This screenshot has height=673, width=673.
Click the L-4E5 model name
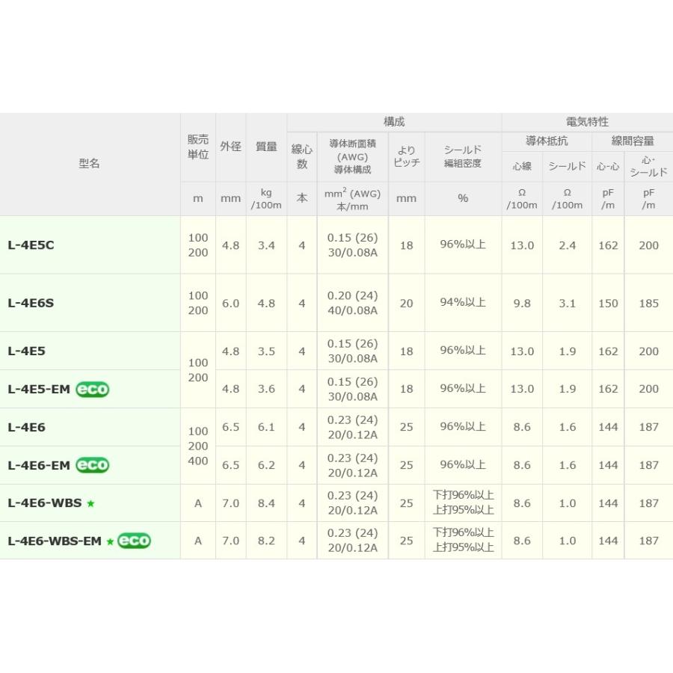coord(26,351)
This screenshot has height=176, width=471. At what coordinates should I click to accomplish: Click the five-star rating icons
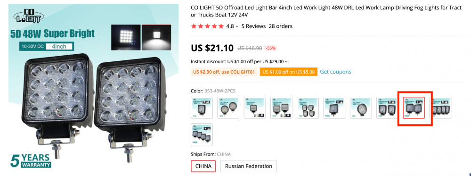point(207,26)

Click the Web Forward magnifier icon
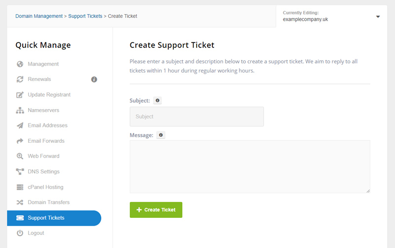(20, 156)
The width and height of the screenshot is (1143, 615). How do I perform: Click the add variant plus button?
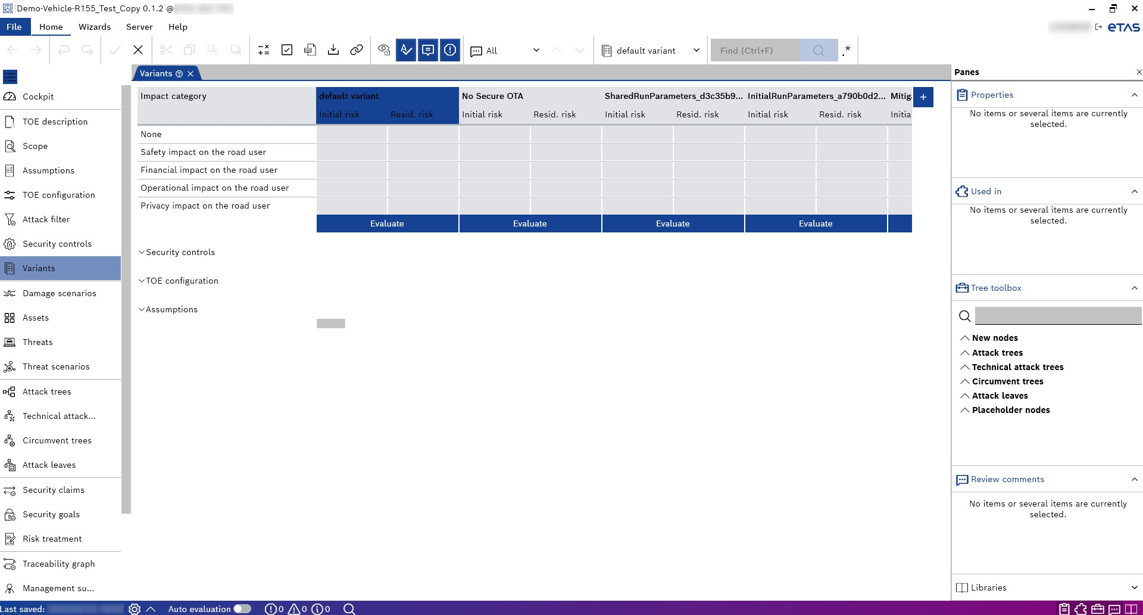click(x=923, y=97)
══════════════════════════════
Take the line containing "Click the Web Forward magnifier icon" and every line after it up to the end of the entries, and quote them exactly. Both ends count; the pictures do not.

Solution to the problem →
Click the Web Forward magnifier icon
(20, 156)
The width and height of the screenshot is (1143, 615). How do I perform: Click the add variant plus button?
click(x=923, y=97)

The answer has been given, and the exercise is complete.